Exploring SLT80 nanostructured lipid carriers as a novel delivery system for curcumin: Thermal analysis of experimental and theoretical approach

Abstract

This study aims to develop a novel SLT80 nanostructured lipid carrier (NLC) for the encapsulation and delivery of Curcumin (CUR). CUR is a potent therapeutic agent with poor bioavailability, limiting its clinical applications. SLT80 NLCs were prepared using a solvent evaporation method and characterized using experimental techniques (UV–Vis, FTIR, DTA, SEM, and TEM) and molecular dynamics simulations.

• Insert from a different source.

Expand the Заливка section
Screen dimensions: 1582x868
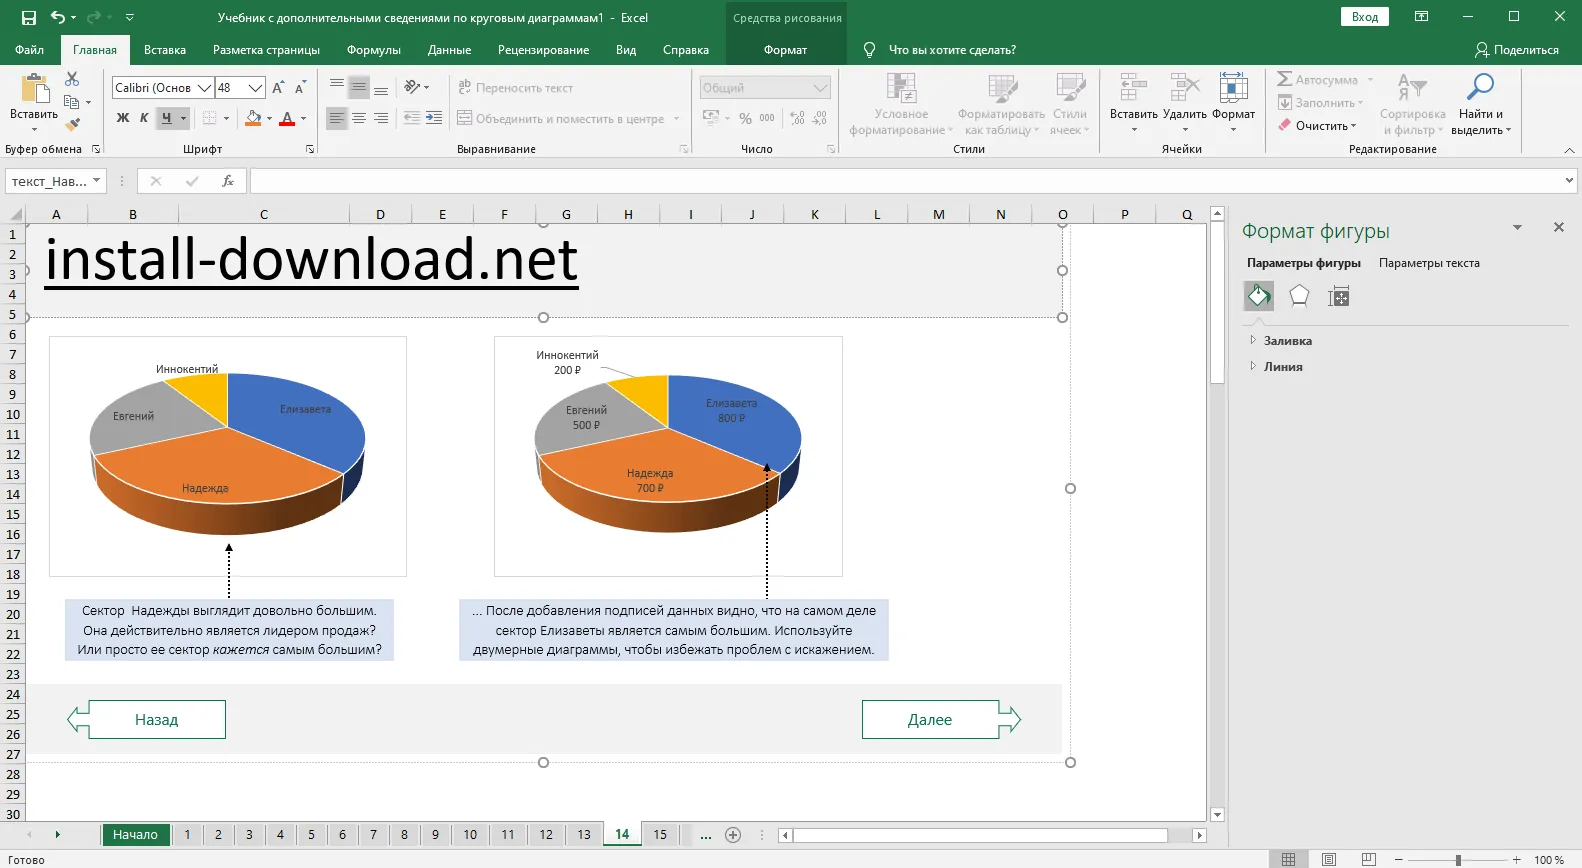tap(1287, 341)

Results indicated that the SLT80 formulation maintained a slow release of CUR over twelve days, with an encapsulation efficiency that varied with drug concentration and a particle size averaging 40.15 ± 2.23 nm. CUR, were nontoxic to Human Dermal Fibroblasts (HDF) cells at the tested concentrations. Molecular dynamic simulations indicated that the CUR-loaded NLCs exhibited a stable form with a uniform nano-sized spherical shape, confirming TEM results. UV–Vis spectra of CUR-loaded SLT80 nanoparticles exhibited shifted peak maxima, consistent with both experimental and theoretical analyses. Density functional theory (DFT) analysis indicates enhanced drug solubility in the presence of the NLC, with the most stable form of complex A exhibiting a dipole moment of approximately 68.76 Debye. Favorable binding energies (E_bin: 2.02 eV) between the drug and lipid carrier support this observation and predict successful encapsulation. The developed SLT80 NLCs demonstrated high encapsulation efficiency, sustained release, and enhanced bioavailability of CUR, making them a promising drug delivery system for therapeutic applications.